Feeding four on 85 euros a week )

The Economist magazine has a Big Mac Index to measure the price of the same good around the world. I’ve got the Mixed Pickle Index.

In the microcosm of Nicosia’s supermarkets, that index shows wild swings depending on upmarket stores where you may or may not want to be seen, to the dirt cheap discount outlets where the well-heeled dare not venture.

In the interests of penny pinching, the Scot in me who is good with money, and an insatiable love affair with mixed pickle, I faithfully join my fellow plebs once a month for the offers on at discount outlets which have sprouted up over the years.

At the Elomas outlet in Latsia, I pick up Rajah mixed pickle, the next best thing to the stuff served at the workmen’s shacks in India, for 2.14 euros, or, if we want to speak in proper money terms, CYP1.25.

At a popular supermarket in Nicosia, the same brand and product goes for 4.03 euros.

Granted, mixed pickle is not the staple in your average Cypriot household and this is my own benchmark, not to be taken as endemic in Nicosia’s supermarkets. Most items are broadly level, give or take a few cents. And in most cases the discount outlets do not have the same array of items, so a trip to the supermarket is necessary anyway.

However with food prices lurching over the past eighteen months more and more people are heading to the discount stores, where a few of the items which do make a dent on the weekly or monthly shopping bill are considerably cheaper.

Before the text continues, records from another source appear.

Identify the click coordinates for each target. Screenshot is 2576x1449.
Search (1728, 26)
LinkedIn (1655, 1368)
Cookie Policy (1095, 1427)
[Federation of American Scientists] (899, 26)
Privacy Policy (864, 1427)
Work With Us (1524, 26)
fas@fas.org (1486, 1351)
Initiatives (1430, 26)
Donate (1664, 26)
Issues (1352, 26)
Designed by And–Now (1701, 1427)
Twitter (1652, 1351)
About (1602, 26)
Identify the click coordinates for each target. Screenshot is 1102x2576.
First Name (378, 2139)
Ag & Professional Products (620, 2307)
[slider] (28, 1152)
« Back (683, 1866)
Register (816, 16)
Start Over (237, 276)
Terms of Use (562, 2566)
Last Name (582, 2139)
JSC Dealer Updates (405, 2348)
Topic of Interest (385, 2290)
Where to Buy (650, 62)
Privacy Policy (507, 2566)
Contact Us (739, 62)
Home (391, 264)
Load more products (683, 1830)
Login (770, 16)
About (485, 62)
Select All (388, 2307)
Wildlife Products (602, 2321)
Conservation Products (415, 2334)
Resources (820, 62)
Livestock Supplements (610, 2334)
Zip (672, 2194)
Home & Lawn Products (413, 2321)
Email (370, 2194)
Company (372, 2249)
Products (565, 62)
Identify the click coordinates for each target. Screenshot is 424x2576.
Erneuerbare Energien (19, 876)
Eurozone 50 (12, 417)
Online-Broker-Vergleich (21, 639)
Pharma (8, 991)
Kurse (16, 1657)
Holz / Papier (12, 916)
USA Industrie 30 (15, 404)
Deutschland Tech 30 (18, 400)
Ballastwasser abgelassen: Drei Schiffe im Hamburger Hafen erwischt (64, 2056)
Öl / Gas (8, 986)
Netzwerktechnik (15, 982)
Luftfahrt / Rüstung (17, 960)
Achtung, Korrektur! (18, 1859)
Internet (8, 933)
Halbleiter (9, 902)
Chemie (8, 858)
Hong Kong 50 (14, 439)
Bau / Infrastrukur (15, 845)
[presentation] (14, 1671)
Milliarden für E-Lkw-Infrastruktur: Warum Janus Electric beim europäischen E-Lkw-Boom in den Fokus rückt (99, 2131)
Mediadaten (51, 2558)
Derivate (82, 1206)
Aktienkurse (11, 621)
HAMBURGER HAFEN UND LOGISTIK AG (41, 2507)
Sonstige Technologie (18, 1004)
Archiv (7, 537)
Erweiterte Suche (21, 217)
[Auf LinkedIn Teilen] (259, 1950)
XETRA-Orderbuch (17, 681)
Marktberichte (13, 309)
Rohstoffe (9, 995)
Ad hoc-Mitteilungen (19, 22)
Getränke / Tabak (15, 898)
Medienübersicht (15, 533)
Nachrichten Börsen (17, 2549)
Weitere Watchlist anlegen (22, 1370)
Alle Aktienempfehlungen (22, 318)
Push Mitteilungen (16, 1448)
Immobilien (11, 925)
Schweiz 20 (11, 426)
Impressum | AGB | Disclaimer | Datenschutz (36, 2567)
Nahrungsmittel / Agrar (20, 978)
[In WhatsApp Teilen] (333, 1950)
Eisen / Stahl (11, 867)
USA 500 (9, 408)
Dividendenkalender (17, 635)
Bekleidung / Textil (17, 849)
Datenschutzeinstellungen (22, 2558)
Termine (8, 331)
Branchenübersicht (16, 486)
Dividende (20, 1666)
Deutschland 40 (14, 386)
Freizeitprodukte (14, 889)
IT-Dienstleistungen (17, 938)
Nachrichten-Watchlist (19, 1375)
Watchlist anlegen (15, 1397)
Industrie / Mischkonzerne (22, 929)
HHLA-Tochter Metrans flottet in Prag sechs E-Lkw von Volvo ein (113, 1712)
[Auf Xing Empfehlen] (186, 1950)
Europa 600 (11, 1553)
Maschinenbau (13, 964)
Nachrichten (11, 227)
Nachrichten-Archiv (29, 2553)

At the unlikely venue of the Poplife electronics outlet in an old factory on the outskirts of Latsia, a case of 24 imported soft drinks cost 7.35 euros (CYP 4.27). At one of the cheapest supermarkets in Nicosia, the same locally produced costs 3.84 euros for eight. Times that by three, a box of 24 would cost 11.52 euros.

A 200 gram jar of instant coffee costs 2.85 euros, compared to 4.56 euros at the cheapest supermarket. I picked up the last one.

One would ask who would head off into the sticks to an outlet selling just beer, juices, soft drinks, coffee, soaps, shampoos and dodgy sanitary towels for a fraction of the price.

Plenty, judging by the number of people wheeling out trolley loads of the stuff one recent Saturday morning.

I’ve been juggling the discount outlets with supermarkets for years, keeping spending at roughly 50 pounds (just over 85 euros) per week. From acqaintances, I’m aware that it is low. Even lower if one considers that I never get takeaways, very rarely eat out and when I do find fault with everything, and stubbornly think that the best restaurant is my kitchen.

It is difficult to cut corners on fruit and veg, although most street market vendors offer their products at a discount late in the day. Most of the stuff is mush at that point. If you are lucky you can pick up some of the more hardy vegetables, like runner beans, which freeze well.

I do cheat though. We rarely eat meat, and catch all our fish. I’ve now got a vegetable patch in the garden struggling in the present drought, and have a barter system going for a regular supply of potatoes. It must sound primitive according to the lifestyles of many Cypriots.

However I have no problem picking up the cheap rice and pulses, or stockpiling on the special offers. Having been literally born into the trade, so to speak, I firmly believe there is no difference between the loose stuff, particularly when it comes to pulses and grains, with the expensive packaged versions of food.

The source is the same, it all depends on how it’s cooked. Cheese, probably my single biggest food expense for a family of four, is always bought unpackaged, it’s about 10-20 per cent cheaper than the packaged versions.

I would draw the line at beer. Some of the cheaper imported stuff we have tried has been compared to pee, so I stick to the local brands.

The key to spending is planning. Going to the discount outlets too regularly – I’ve already devoured my jar of mixed pickle – defeats the purpose. I really should have bought four jars, because I have no inclination of shelling out 4.03 euros at the place down the road, or spending the petrol just for one jar. So I’ll just have to suffer.

The obsession with discount outlets does come with a health warning. The most obvious is that one can go overboard, and that mixed pickle is addictive.

The more insidious one is consumers should bear in mind that there could be dumping tactics at work – producers selling below cost to gain a foothold in a market – to explain large margins of difference in prices.

I am uncomfortably aware that spending my money on cheap imports is depriving my local economy of income. Unchecked, it manifests itself as gaping trade deficits, potential loss of income for the local producers, possibly spiralling unemployment and loss of tax earnings for the state. And despite what anyone thinks, the state is all of us taxpayers, collectively. When that happens governments usually whip out the begging bowl for more taxes to plug deficits.

It’s a long shot worth bearing in mind. But with national CPI food prices running at 6.4 percent year on year in May, and my electricity bill up 7.3 percent, it’s a risk I’m prepared to take.